# New Mirage Mkiii C !!!



## odklizec (May 19, 2004)

Did you guys saw new *MKIII C*? It's so nice with red hands! I can't show you the pic and link, because of forum rules, but I think this hint will be OK..









Try search at Google this string...

"Ollech & Wajs Mirage MKIII C Chronograph Watch"


----------



## Silver Hawk (Dec 2, 2003)

There seem to be so many different types of Mirage IIIs....









That looks to be the old Mirage III with numerals instead of batons, "Automatic" in script above the 6 oclock sub dial instead of capitals below day/date and baton-type hands instead of pointy hands ....but now with a red second hand etc.

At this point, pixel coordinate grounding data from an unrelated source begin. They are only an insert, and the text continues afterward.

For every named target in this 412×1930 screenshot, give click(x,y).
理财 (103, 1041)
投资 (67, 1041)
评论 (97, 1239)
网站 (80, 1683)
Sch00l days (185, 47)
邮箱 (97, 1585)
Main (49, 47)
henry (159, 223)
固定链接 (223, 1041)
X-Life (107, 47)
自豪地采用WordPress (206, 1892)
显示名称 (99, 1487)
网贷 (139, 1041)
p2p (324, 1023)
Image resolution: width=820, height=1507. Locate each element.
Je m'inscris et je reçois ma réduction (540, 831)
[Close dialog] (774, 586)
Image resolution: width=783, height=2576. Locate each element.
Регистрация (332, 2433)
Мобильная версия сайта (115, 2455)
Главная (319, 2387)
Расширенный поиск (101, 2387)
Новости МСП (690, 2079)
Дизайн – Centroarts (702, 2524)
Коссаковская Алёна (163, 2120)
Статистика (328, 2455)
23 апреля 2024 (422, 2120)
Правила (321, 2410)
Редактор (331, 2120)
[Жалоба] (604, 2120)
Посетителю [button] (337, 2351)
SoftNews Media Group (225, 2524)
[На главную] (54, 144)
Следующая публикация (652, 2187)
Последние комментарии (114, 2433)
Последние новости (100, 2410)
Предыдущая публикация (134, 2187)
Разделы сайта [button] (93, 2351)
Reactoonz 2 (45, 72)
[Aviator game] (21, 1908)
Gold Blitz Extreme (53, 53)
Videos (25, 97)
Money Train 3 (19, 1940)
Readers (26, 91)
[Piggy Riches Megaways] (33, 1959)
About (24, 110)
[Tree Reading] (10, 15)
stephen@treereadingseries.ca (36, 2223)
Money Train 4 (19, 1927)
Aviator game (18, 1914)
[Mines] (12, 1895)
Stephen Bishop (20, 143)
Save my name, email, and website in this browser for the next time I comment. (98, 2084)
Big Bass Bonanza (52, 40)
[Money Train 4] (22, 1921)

I think my Mirage III below is (or was) the newer one....but maybe Roy can explain. I'm sure he'll be able to get this red-handed version...










Cheers

Paul


----------



## odklizec (May 19, 2004)

Too many MKIIIs and I still don't have any







There are too many watch on my wish list, but I have to wait for a new RLT Unitas limited edition...I hope not for so long









The longer I look on this new MKIII C I think, your one is still the best looking MKIII







Especially, I like the plain and clean design of dial. It would be great to have the same MKIII but with red sec. and stop hand.


----------



## Roy (Feb 23, 2003)

I prefer the white hands so these are the ones that I stock, obviously if someone want's the red hand ones then I can obtain them.


----------



## redmonaco (Nov 29, 2004)

Roy said:


> I prefer the white hands so these are the ones that I stock, obviously if someone want's the red hand ones then I can obtain them.
> 
> 
> 
> ...


Does that mean you have got some Mirages in stock?


----------



## redmonaco (Nov 29, 2004)

redmonaco said:


> Roy said:
> 
> 
> > I prefer the white hands so these are the ones that I stock, obviously if someone want's the red hand ones then I can obtain them.
> ...


I just lurve the lugs from the Mk 1, maybe i'm a lug man...?


----------